6.2.2 De vorm van het veranderproces Een derdeordeverandering kenmerkt zich door de diepgang en het langdurige karakter van het veranderproces. De grootste uitdaging aan de verenigingen en de KNSB is om er een beweging van de lange termijn van te maken, gepaard aan een imagowijziging. De veranderingen vinden echter vooral op microniveau plaats en het proces is zelforganiserend en stapelend. De uitdaging aan de KNSB en de verenigingen is focus te houden op het karakter van gesignaleerde derdeordeveranderingen. Daarbij zijn uit het onderzoek vier concrete onderwerpen naar voren gekomen. Deze onderwerpen geven aangrijpingspunten voor imagoverbetering of kunnen een effect hebben om de externe gerichtheid te vergroten:
Co-creatie; Benut de mogelijkheden van social media en internetschaken; Organiseer jeugdverenigingen meer losstaand van seniorenverenigingen; Organiseer een training voor verenigingsbestuurders.
Co-creatie Een eerste punt zijn de gesignaleerde ‘witte vlekken’. Vanuit de respondenten kwam het advies aan de KNSB naar voren om in kaart te brengen waar in Nederland het schaken ondervertegenwoordigd is, en onderzoek te doen waar nieuwe schaakverenigingen gestart kunnen worden. De ondersteuning zou verder kunnen gaan dan dit advies. De KNSB kan met gerichte hulp als ´co-creator´ nieuwe verenigingen oprichten op die plekken waar het schaken nu nog zwak vertegenwoordigd is. Nieuwe verenigingen bieden bovendien een uitgelezen kans om samenwerkingsverbanden aan te gaan met gemeentes en andere instanties.
37
Benut de mogelijkheden van social media en internetschaken Het voorbeeld van vereniging 5 toont aan dat er directe en langdurige positieve wervende effecten uitgaan van de inzet van videobeelden en vernieuwende activiteiten via de website. Daarnaast is uit de desk research gebleken dat social media van toenemend belang zijn bij de inzet van vrijwilligers. Vrijwilligers en organisaties weten elkaar met hulp van facebook en dergelijke te vinden. Naar het voorbeeld van de verenigingen 6 en 7 kan de oudere jeugd behouden worden door ze te laten internetschaken via Playchess.

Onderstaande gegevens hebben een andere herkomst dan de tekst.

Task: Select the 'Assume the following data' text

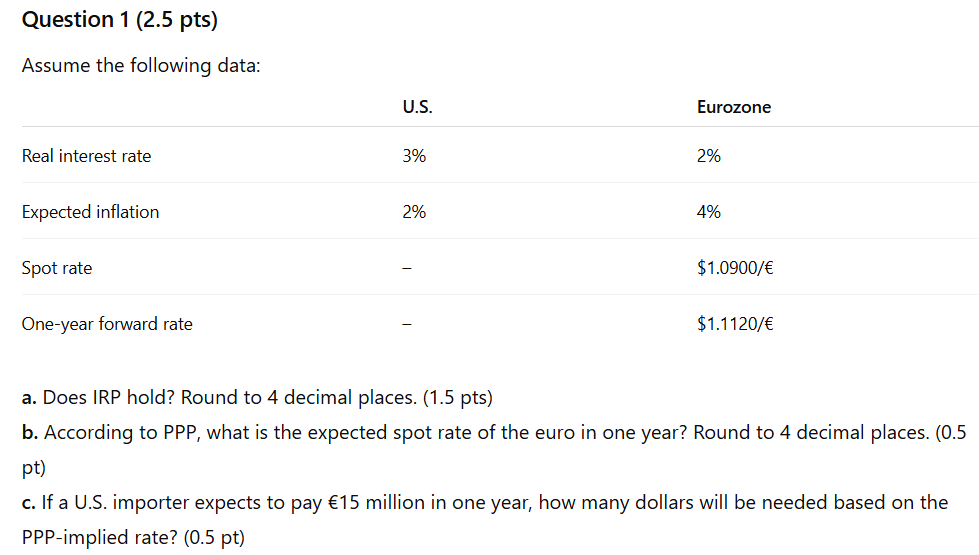Action: (x=141, y=66)
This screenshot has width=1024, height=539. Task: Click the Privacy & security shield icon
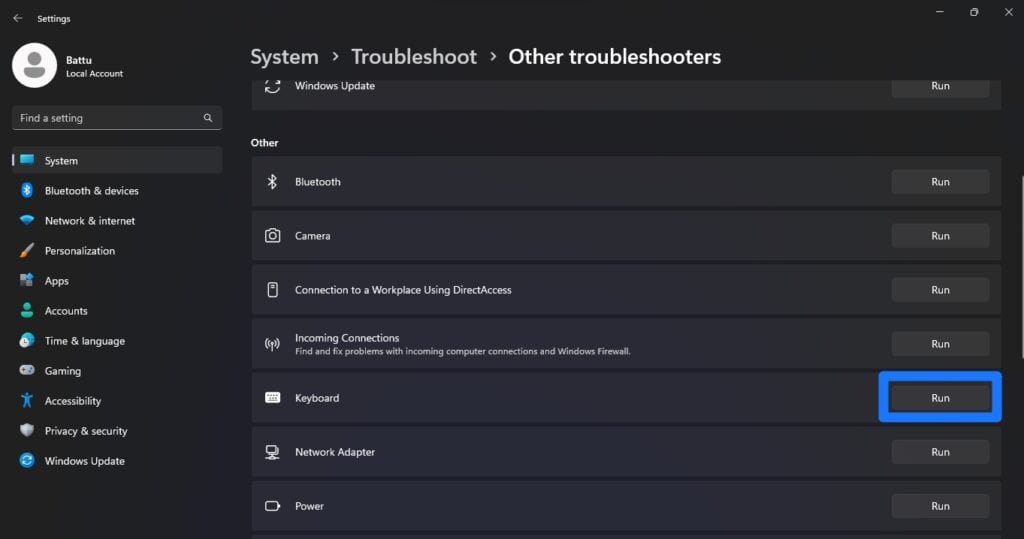click(x=27, y=431)
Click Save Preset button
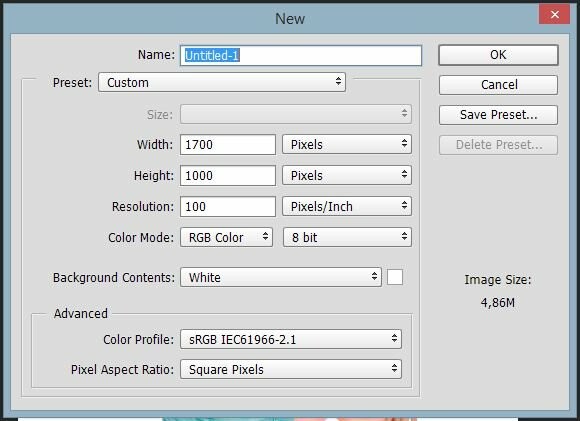The width and height of the screenshot is (580, 421). pos(498,115)
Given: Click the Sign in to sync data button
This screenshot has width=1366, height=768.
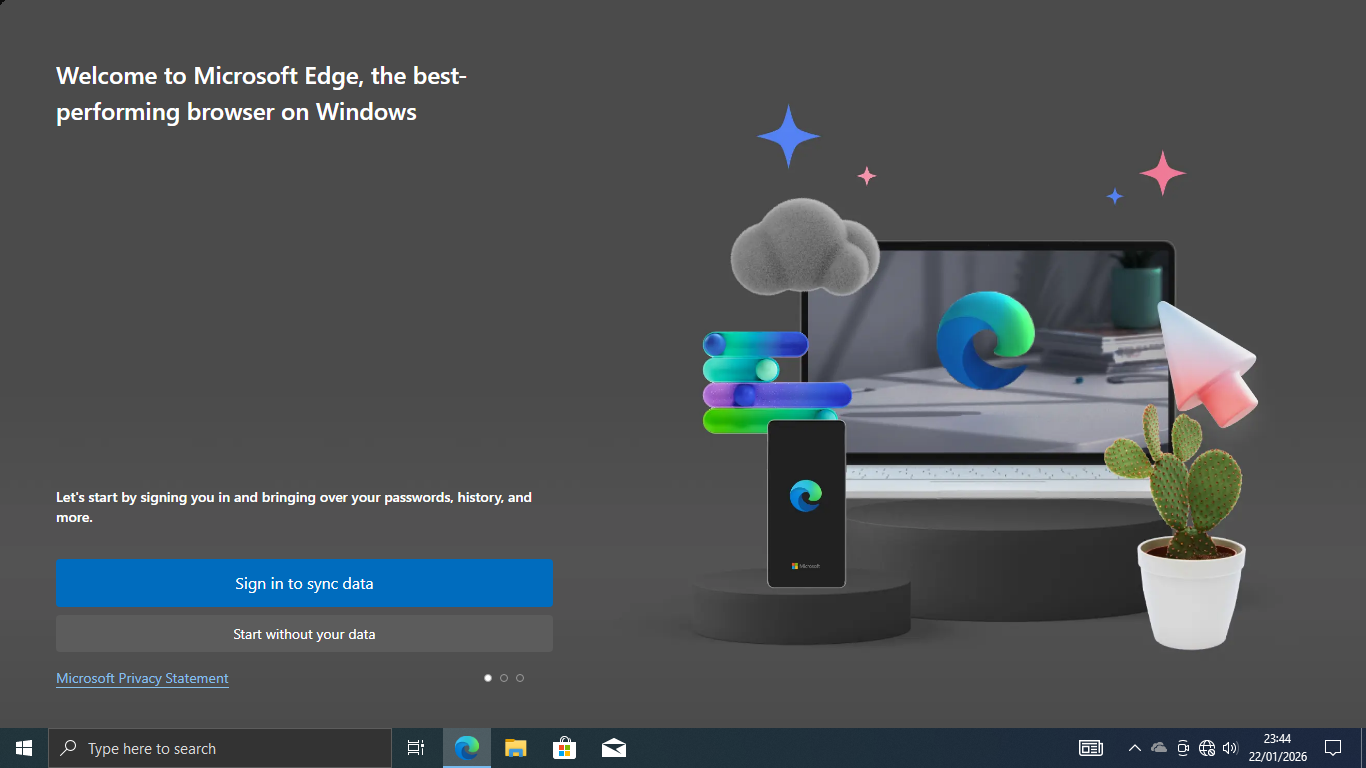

Organiseer jeugdverenigingen meer losstaand van de seniorenverenigingen Alle verenigingen zetten in op de jeugd als mogelijkheid om het ledenbehoud te vergroten. Uit de twee gevonden voorbeelden blijkt dat losstaande jeugdverenigingen en jeugdafdelingen dit het meest succesvol doen. Los staan van de seniorenafdeling is om meerdere redenen een voordeel. Een eigen vereniging heeft een volwaardig bestuur dat zich volledig richt op de jeugd en het is niet maar één van de onderwerpen op de bestuursagenda. Een jeugdvereniging is ook fris en aantrekkelijk voor kinderen en ouders. Het geeft bovendien extra mogelijkheden om jeugdleden en hun ouders organisatorische taken en andere verantwoordelijkheden te geven. Daar gaat een effect van ledenbehoud van uit.
Organiseer een training voor verenigingsbestuurders De KNSB biedt nu nog geen training voor verenigingsbestuurders aan. Professionalisering van het verenigingsbestuur is een goede mogelijkheid om de organisatie van de aangesloten verenigingen te versterken. Het kan bevorderlijk zijn in het oplossen van gesignaleerde kwesties die voortvloeien uit het feit dat schaakverenigingen kleine organisaties zijn. Bijvoorbeeld het wegnemen van knelpunten in het werven van sponsoren en het bezetten van vrijwilligerstaken of het vergroten van het aanbod dat verenigingen doen. Het zou ook zeker kunnen bijdragen dat meer verenigingen planmatig gaan werken. Daarnaast helpt het versterken van het verenigingskader de verenigingen klaar te zijn voor de stappen die voortvloeien uit het vervolgonderzoek.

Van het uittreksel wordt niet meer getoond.